Segment Open

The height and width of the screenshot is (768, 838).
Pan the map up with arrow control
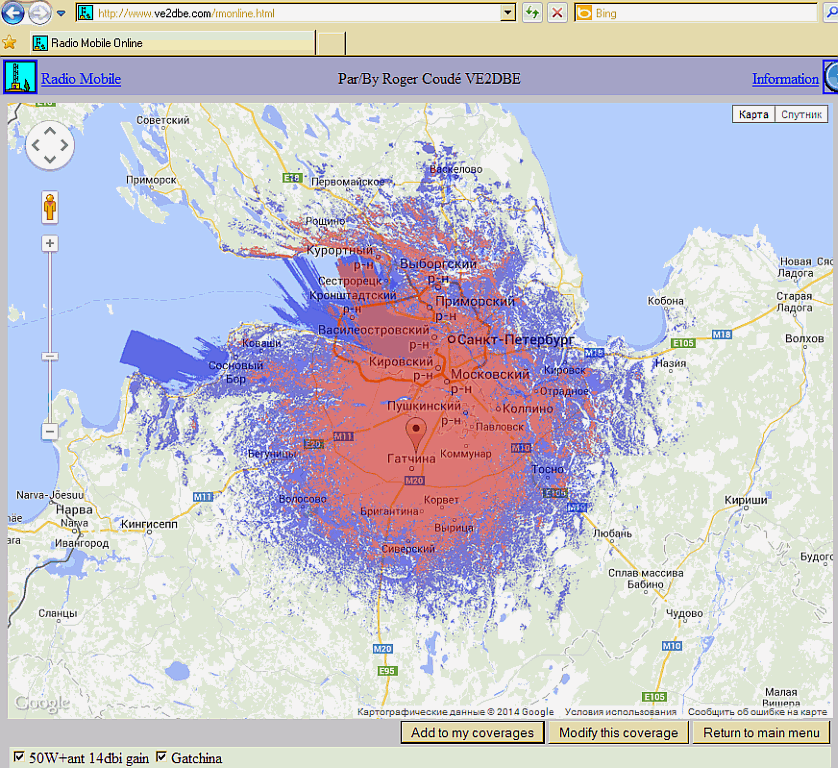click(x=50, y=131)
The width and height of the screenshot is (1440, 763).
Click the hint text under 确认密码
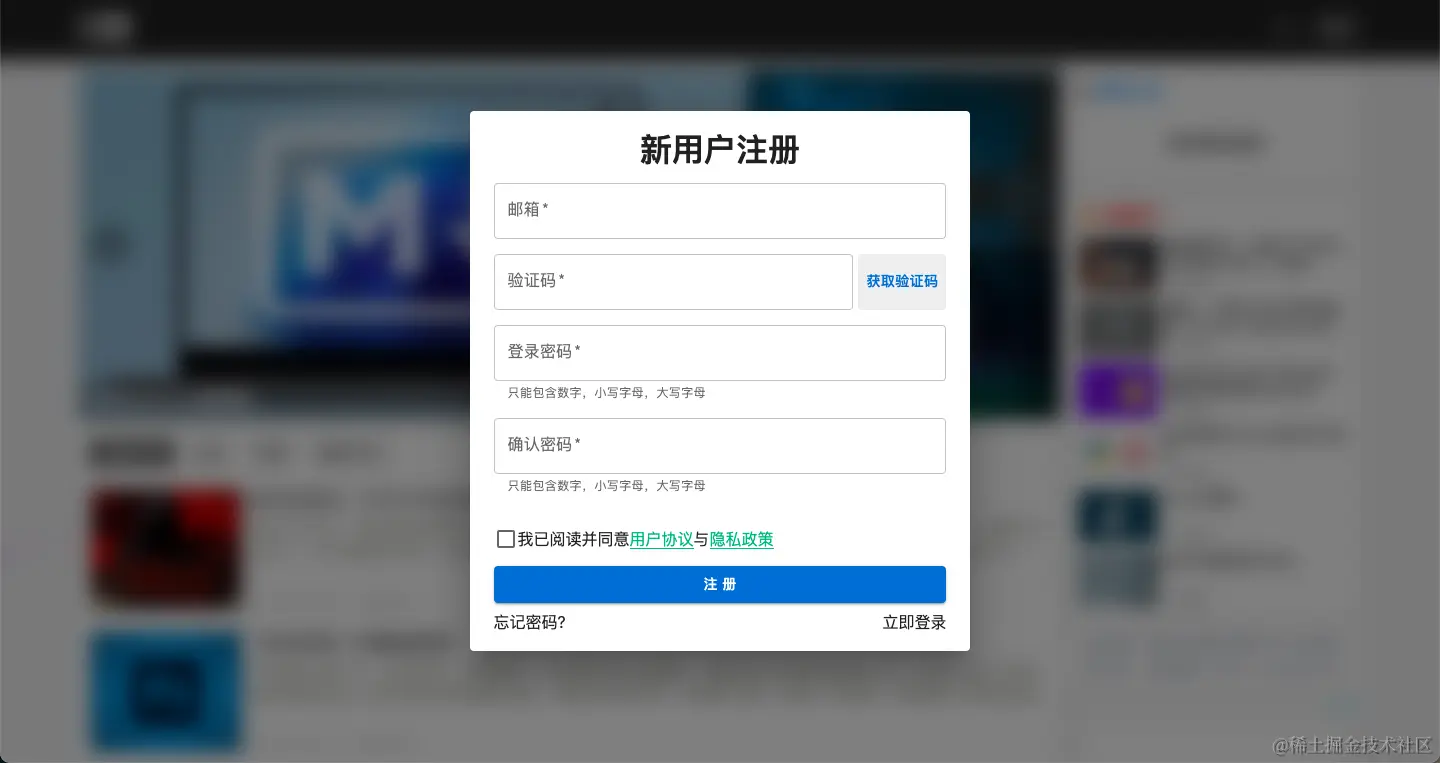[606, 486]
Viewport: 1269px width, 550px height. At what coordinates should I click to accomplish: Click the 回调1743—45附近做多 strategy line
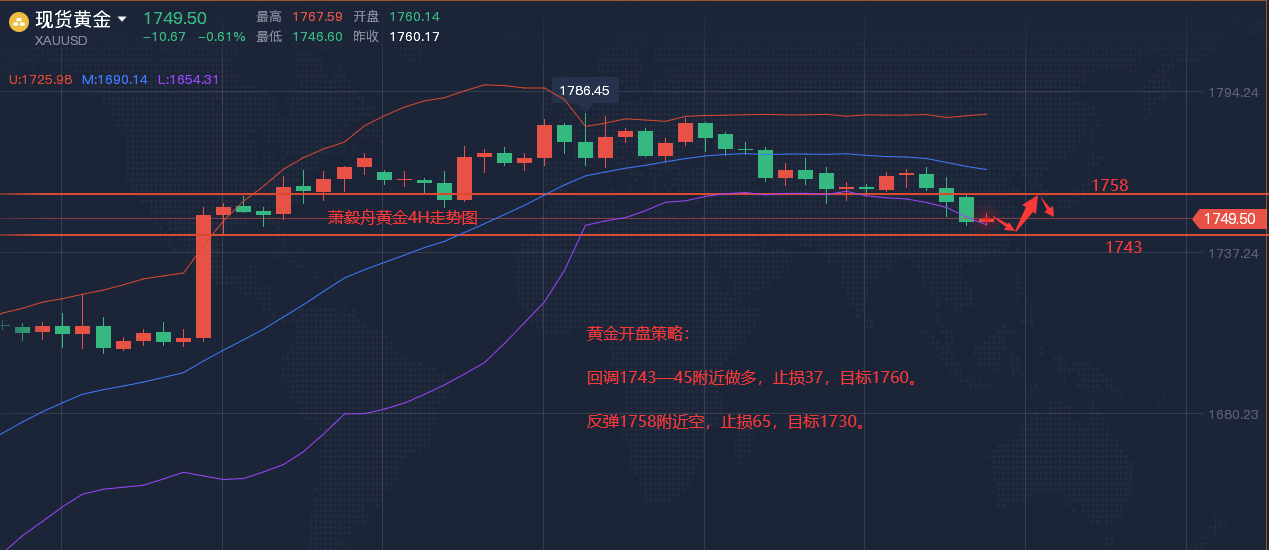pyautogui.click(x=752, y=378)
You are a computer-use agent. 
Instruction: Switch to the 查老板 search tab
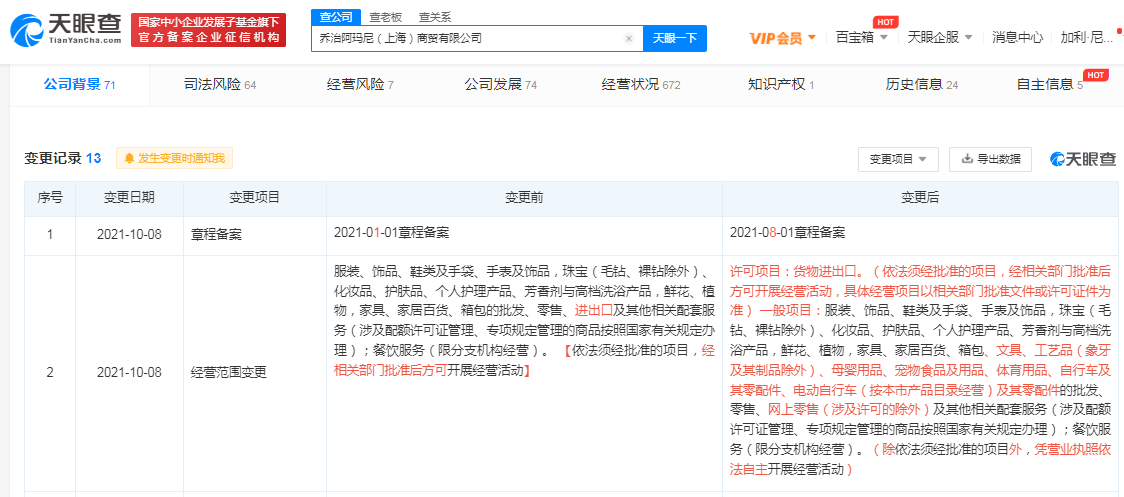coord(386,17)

Segment Closed

-- Work item --
Everything in the data except the pictures should be restated word for word.

-- Task solution --
The height and width of the screenshot is (768, 838).
Pan the map up with arrow control
click(x=50, y=131)
The width and height of the screenshot is (1440, 763).
Click the hint text under 确认密码
[606, 486]
Viewport: 1269px width, 550px height. At what coordinates should I click to accomplish: Click the 回调1743—45附近做多 strategy line
pyautogui.click(x=752, y=378)
You are a computer-use agent. 
Instruction: Switch to the 查老板 search tab
coord(386,17)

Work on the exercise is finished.